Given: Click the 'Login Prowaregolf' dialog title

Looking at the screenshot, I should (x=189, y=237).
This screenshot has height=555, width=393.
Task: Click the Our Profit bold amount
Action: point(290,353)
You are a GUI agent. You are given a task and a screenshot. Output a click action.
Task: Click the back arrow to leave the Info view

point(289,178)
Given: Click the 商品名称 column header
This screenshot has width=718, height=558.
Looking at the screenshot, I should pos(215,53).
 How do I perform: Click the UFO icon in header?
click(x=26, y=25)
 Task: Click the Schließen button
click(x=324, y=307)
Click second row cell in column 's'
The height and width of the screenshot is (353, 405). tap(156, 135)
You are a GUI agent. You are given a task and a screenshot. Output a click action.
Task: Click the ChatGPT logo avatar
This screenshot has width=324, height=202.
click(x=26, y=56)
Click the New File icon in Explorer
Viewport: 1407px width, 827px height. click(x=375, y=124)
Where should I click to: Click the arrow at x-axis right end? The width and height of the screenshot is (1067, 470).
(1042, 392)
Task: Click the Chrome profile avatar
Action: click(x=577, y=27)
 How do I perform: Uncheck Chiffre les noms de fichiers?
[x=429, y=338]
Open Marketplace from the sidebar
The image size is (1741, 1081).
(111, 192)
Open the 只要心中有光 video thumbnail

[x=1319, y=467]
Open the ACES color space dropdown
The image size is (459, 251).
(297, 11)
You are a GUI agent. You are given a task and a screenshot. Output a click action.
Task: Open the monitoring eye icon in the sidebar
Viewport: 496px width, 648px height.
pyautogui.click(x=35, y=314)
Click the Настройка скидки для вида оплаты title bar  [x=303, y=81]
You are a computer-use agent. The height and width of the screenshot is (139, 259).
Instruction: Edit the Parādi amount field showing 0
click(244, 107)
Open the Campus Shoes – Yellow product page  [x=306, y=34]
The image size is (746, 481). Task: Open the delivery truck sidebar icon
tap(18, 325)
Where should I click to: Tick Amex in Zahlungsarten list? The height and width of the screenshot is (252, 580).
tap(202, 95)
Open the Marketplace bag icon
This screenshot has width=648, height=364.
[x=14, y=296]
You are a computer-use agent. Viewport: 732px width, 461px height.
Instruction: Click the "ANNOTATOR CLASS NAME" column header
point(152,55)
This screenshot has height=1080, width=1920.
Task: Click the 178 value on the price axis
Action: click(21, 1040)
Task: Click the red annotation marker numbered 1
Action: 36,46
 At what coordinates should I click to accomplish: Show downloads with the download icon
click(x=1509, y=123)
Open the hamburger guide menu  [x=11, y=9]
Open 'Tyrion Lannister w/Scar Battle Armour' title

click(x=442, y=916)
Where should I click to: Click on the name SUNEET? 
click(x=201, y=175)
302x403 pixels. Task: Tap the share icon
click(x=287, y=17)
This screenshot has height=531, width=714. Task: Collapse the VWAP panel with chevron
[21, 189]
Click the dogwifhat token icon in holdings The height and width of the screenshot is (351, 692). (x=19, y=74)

WHAT THE TASK ASKS:
Present all of the lines above as a Markdown table with the columns "Row" and "Line text", numbering each row and omitting blank lines.

EXPECTED OUTPUT:
| Row | Line text |
|---|---|
| 1 | Given: Click the 'Login Prowaregolf' dialog title |
| 2 | Looking at the screenshot, I should (x=189, y=237). |
| 3 | This screenshot has height=555, width=393. |
| 4 | Task: Click the Our Profit bold amount |
| 5 | Action: point(290,353) |
| 6 | You are a GUI agent. You are given a task and a screenshot. Output a click action. |
| 7 | Task: Click the back arrow to leave the Info view |
| 8 | point(289,178) |
| 9 | Given: Click the 商品名称 column header |
| 10 | This screenshot has width=718, height=558. |
| 11 | Looking at the screenshot, I should pos(215,53). |
| 12 |  How do I perform: Click the UFO icon in header? |
| 13 | click(x=26, y=25) |
| 14 |  Task: Click the Schließen button |
| 15 | click(x=324, y=307) |
| 16 | Click second row cell in column 's' |
| 17 | The height and width of the screenshot is (353, 405). tap(156, 135) |
| 18 | You are a GUI agent. You are given a task and a screenshot. Output a click action. |
| 19 | Task: Click the ChatGPT logo avatar |
| 20 | This screenshot has width=324, height=202. |
| 21 | click(x=26, y=56) |
| 22 | Click the New File icon in Explorer |
| 23 | Viewport: 1407px width, 827px height. click(x=375, y=124) |
| 24 | Where should I click to: Click the arrow at x-axis right end? The width and height of the screenshot is (1067, 470). |
| 25 | (1042, 392) |
| 26 | Task: Click the Chrome profile avatar |
| 27 | Action: click(x=577, y=27) |
| 28 |  How do I perform: Uncheck Chiffre les noms de fichiers? |
| 29 | [x=429, y=338] |
| 30 | Open Marketplace from the sidebar |
| 31 | The image size is (1741, 1081). |
| 32 | (111, 192) |
| 33 | Open the 只要心中有光 video thumbnail |
| 34 | [x=1319, y=467] |
| 35 | Open the ACES color space dropdown |
| 36 | The image size is (459, 251). |
| 37 | (297, 11) |
| 38 | You are a GUI agent. You are given a task and a screenshot. Output a click action. |
| 39 | Task: Open the monitoring eye icon in the sidebar |
| 40 | Viewport: 496px width, 648px height. |
| 41 | pyautogui.click(x=35, y=314) |
| 42 | Click the Настройка скидки для вида оплаты title bar  [x=303, y=81] |
| 43 | You are a computer-use agent. The height and width of the screenshot is (139, 259). |
| 44 | Instruction: Edit the Parādi amount field showing 0 |
| 45 | click(244, 107) |
| 46 | Open the Campus Shoes – Yellow product page  [x=306, y=34] |
| 47 | The image size is (746, 481). Task: Open the delivery truck sidebar icon |
| 48 | tap(18, 325) |
| 49 | Where should I click to: Tick Amex in Zahlungsarten list? The height and width of the screenshot is (252, 580). |
| 50 | tap(202, 95) |
| 51 | Open the Marketplace bag icon |
| 52 | This screenshot has width=648, height=364. |
| 53 | [x=14, y=296] |
| 54 | You are a computer-use agent. Viewport: 732px width, 461px height. |
| 55 | Instruction: Click the "ANNOTATOR CLASS NAME" column header |
| 56 | point(152,55) |
| 57 | This screenshot has height=1080, width=1920. |
| 58 | Task: Click the 178 value on the price axis |
| 59 | Action: click(21, 1040) |
| 60 | Task: Click the red annotation marker numbered 1 |
| 61 | Action: 36,46 |
| 62 |  At what coordinates should I click to accomplish: Show downloads with the download icon |
| 63 | click(x=1509, y=123) |
| 64 | Open the hamburger guide menu  [x=11, y=9] |
| 65 | Open 'Tyrion Lannister w/Scar Battle Armour' title |
| 66 | click(x=442, y=916) |
| 67 | Where should I click to: Click on the name SUNEET?  |
| 68 | click(x=201, y=175) |
| 69 | 302x403 pixels. Task: Tap the share icon |
| 70 | click(x=287, y=17) |
| 71 | This screenshot has height=531, width=714. Task: Collapse the VWAP panel with chevron |
| 72 | [21, 189] |
| 73 | Click the dogwifhat token icon in holdings The height and width of the screenshot is (351, 692). (x=19, y=74) |